TASK ITEM:
Find every line below with "This" in it and give only how many there are.

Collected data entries
- - - -
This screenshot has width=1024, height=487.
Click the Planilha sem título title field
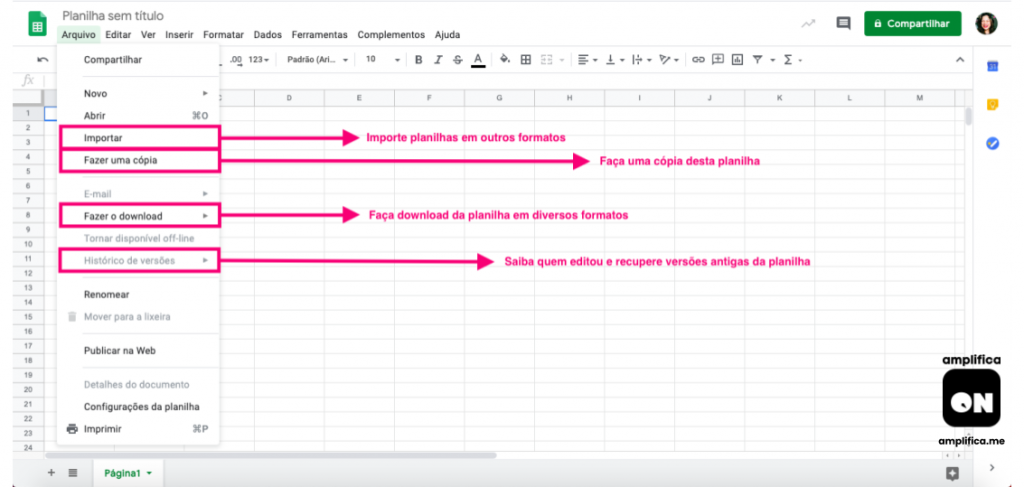pos(113,16)
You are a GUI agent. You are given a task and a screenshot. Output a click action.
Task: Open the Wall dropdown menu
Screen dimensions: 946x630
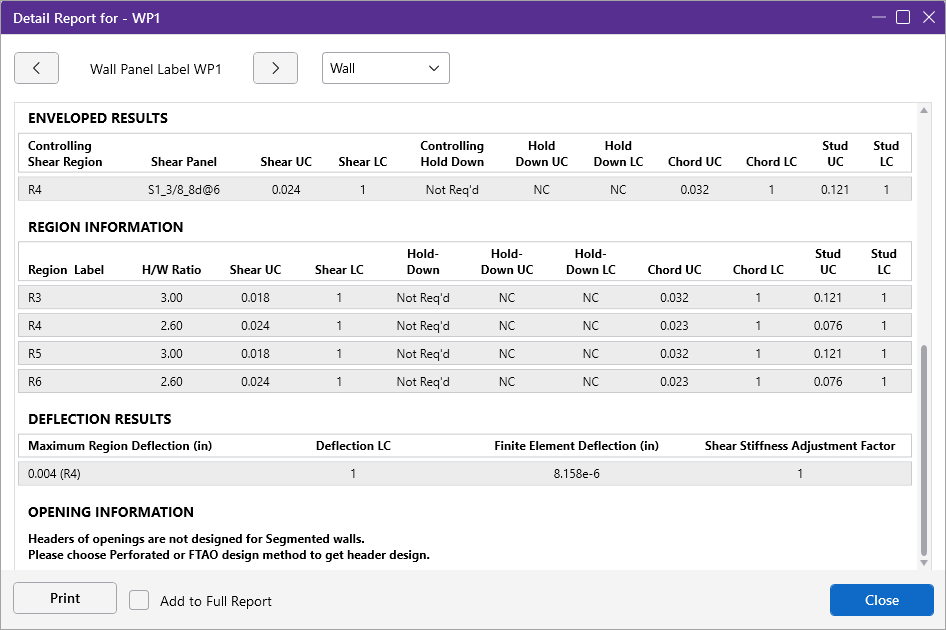(x=385, y=68)
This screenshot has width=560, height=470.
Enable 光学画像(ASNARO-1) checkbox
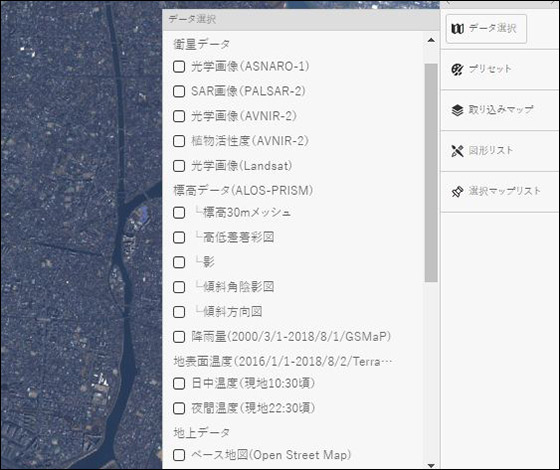(x=179, y=66)
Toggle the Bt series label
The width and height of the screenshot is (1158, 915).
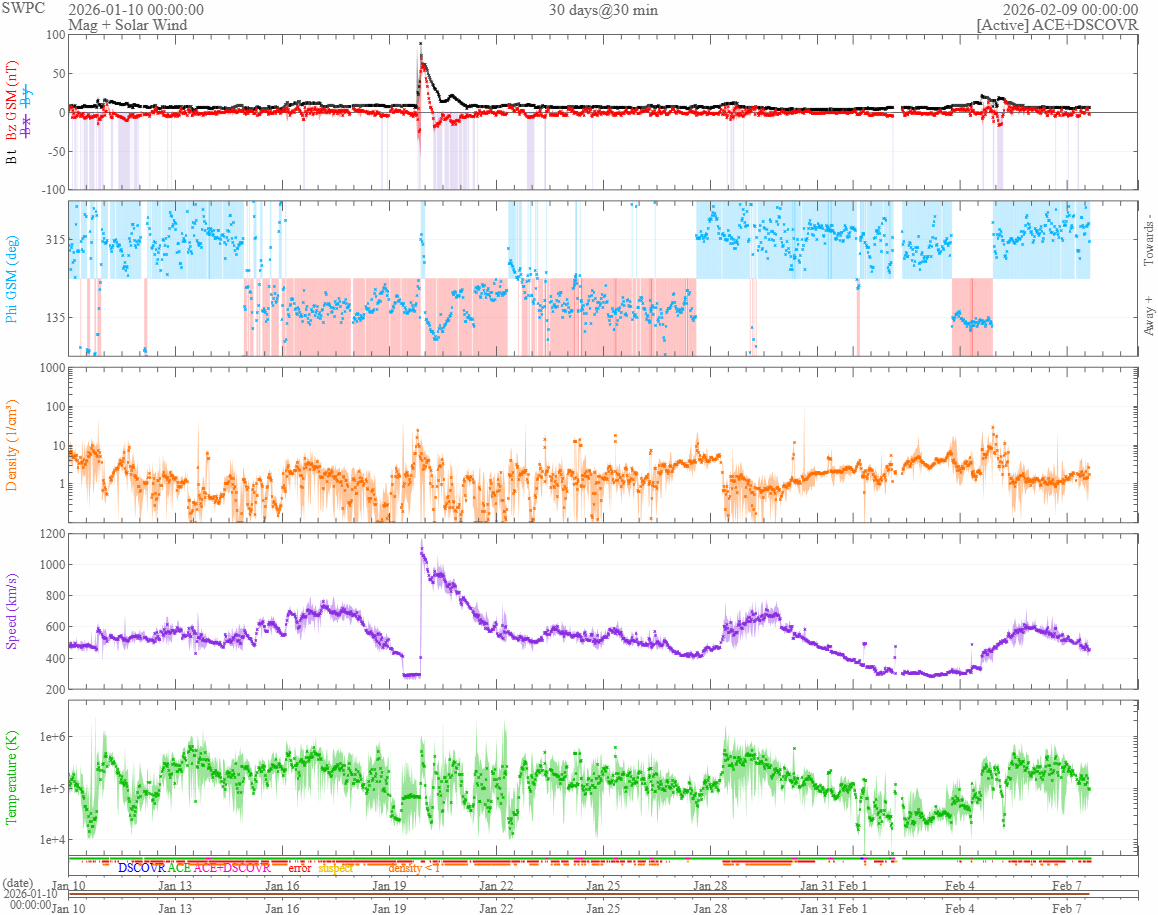coord(13,156)
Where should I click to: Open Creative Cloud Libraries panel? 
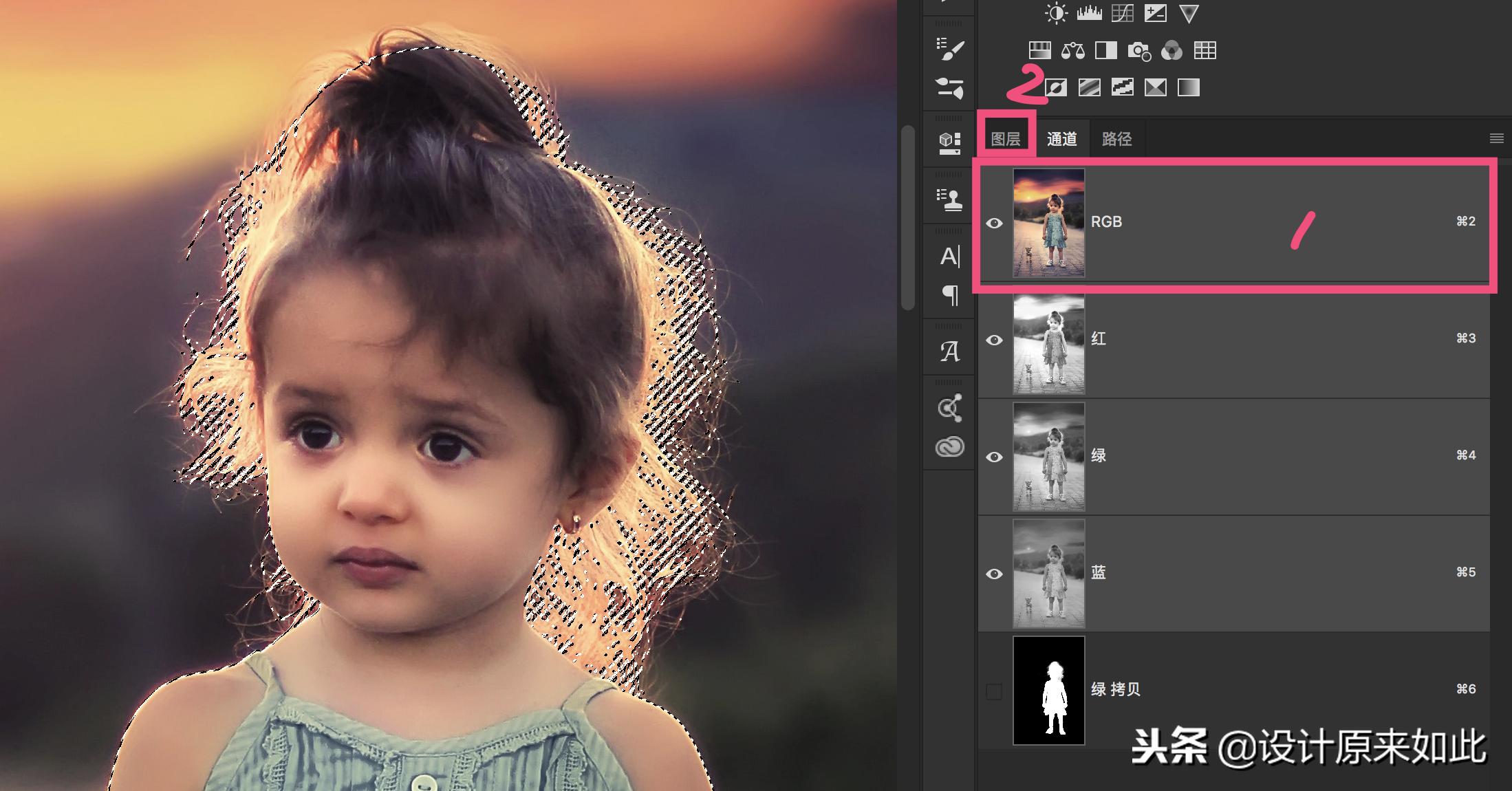click(949, 447)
- - - -
EXPECTED OUTPUT:
2